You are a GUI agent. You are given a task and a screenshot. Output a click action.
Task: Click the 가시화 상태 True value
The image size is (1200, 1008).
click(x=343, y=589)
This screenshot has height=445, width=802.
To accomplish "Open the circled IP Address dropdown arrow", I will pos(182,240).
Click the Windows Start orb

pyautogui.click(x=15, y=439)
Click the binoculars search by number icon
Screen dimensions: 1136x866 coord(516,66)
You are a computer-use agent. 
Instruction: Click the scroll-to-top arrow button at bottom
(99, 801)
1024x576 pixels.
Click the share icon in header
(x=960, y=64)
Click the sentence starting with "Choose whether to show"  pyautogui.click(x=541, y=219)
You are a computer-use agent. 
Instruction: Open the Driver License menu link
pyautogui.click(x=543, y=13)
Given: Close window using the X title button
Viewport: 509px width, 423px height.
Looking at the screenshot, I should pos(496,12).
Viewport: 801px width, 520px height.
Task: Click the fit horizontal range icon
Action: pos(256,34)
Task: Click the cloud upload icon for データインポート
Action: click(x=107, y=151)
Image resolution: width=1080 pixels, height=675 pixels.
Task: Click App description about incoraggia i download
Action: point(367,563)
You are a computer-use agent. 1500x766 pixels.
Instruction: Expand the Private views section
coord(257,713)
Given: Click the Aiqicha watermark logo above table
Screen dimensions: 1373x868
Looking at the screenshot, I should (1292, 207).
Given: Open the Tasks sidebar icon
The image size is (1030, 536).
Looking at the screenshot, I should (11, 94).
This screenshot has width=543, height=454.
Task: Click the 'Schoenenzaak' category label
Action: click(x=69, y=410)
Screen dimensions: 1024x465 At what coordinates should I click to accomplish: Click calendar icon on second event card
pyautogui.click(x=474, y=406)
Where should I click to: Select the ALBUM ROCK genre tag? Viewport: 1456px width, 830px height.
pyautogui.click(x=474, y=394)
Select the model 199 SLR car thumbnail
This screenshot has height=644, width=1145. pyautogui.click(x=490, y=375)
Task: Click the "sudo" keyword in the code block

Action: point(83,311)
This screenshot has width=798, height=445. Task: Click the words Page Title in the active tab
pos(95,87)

> _Work item_
Everything from the line containing "Screen dimensions: 1373x868" to the end of the data above should be quoted exactly, please, both ends included, and nothing outside that span.

> _Answer area_
Screen dimensions: 1373x868
Looking at the screenshot, I should (1292, 207).
Given: Open the Tasks sidebar icon
The image size is (1030, 536).
Looking at the screenshot, I should (11, 94).
This screenshot has width=543, height=454.
Task: Click the 'Schoenenzaak' category label
Action: click(x=69, y=410)
Screen dimensions: 1024x465 At what coordinates should I click to accomplish: Click calendar icon on second event card
pyautogui.click(x=474, y=406)
Where should I click to: Select the ALBUM ROCK genre tag? Viewport: 1456px width, 830px height.
pyautogui.click(x=474, y=394)
Select the model 199 SLR car thumbnail
This screenshot has height=644, width=1145. pyautogui.click(x=490, y=375)
Task: Click the "sudo" keyword in the code block

Action: point(83,311)
This screenshot has width=798, height=445. Task: Click the words Page Title in the active tab
pos(95,87)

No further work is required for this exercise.